Protein Resistance Driven by Crosslinked Biorecognition Layer for a Win-Win Analysis of the Immunoassay in Urine.

Currently, biosensor antifouling and biorecognition layer designs are considered apart. The antifouling layer unavoidably impairs the electrochemical link between the biorecognition layer and base electrodes, resulting in a double-edged antifouling strategy. Here, we propose an approach guided by the concept of the multiplicative sensor, which transforms the biorecognition layer into an antifouling coating. For example, we fabricate a multiplicative sensor integrated with antifouling, hydrogen peroxide detection, and tetramethylbenzidine (TMB) detection in a 2 mm working electrode.
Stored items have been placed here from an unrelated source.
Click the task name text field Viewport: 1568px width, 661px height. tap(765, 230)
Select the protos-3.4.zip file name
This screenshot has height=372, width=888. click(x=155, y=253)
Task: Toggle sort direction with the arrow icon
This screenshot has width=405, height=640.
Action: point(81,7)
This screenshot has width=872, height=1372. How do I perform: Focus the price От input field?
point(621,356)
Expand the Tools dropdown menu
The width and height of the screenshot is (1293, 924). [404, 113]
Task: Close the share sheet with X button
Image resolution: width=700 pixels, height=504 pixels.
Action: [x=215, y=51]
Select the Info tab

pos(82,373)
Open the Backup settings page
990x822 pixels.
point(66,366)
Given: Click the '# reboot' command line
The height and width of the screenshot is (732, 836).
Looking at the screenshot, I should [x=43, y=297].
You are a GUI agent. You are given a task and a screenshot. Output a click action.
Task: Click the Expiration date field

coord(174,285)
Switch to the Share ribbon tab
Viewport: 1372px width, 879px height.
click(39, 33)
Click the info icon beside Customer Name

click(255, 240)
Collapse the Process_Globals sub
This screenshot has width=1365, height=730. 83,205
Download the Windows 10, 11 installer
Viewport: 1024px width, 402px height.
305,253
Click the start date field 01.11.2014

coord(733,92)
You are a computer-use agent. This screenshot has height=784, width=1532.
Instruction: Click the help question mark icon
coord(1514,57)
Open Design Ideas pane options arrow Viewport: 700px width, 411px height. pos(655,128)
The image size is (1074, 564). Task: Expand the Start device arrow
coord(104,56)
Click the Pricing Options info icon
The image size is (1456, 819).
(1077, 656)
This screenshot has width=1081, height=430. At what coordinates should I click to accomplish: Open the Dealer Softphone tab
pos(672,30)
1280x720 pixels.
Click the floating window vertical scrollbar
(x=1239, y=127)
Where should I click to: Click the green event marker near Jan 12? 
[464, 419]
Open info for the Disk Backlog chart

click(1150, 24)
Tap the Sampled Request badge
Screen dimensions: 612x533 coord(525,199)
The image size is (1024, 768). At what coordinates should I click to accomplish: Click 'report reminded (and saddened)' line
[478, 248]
The antifouling function was obtained by controlling the crosslinking time of bovine serum albumin (BSA) and glucose oxidase (GOx) and remained effective for a week, even in simulations of contamination with plasma and 1 wt % BSA. By leveraging the capacity of the Prussian blue-containing working electrode to detect hydrogen peroxide and TMB and the numerous active functional groups (e.g., -NH, -COOH) on BSA@GOx, we have successfully constructed both a glucose biosensor and a human chorionic gonadotropin (HCG) immunosensor using the BSA@GOx layer. The multiplicative sensor exhibited detection limits of glucose, and HCG assays were measured as 0.036 mM and 0.341 ng mL with dynamic ranges of 0-0.8 mM and 0.1-100 ng mL (1.24-124 mIU mL), respectively. Integrating enzymatic glucose detection into the immunosensor detection process enhances its sensitivity, thereby facilitating the detection of low-concentration enzymatic substrates. We anticipate that this methodology can be easily applied in special electrochemical biosensors featuring simplicity, cost-effectiveness, and high sensitivity.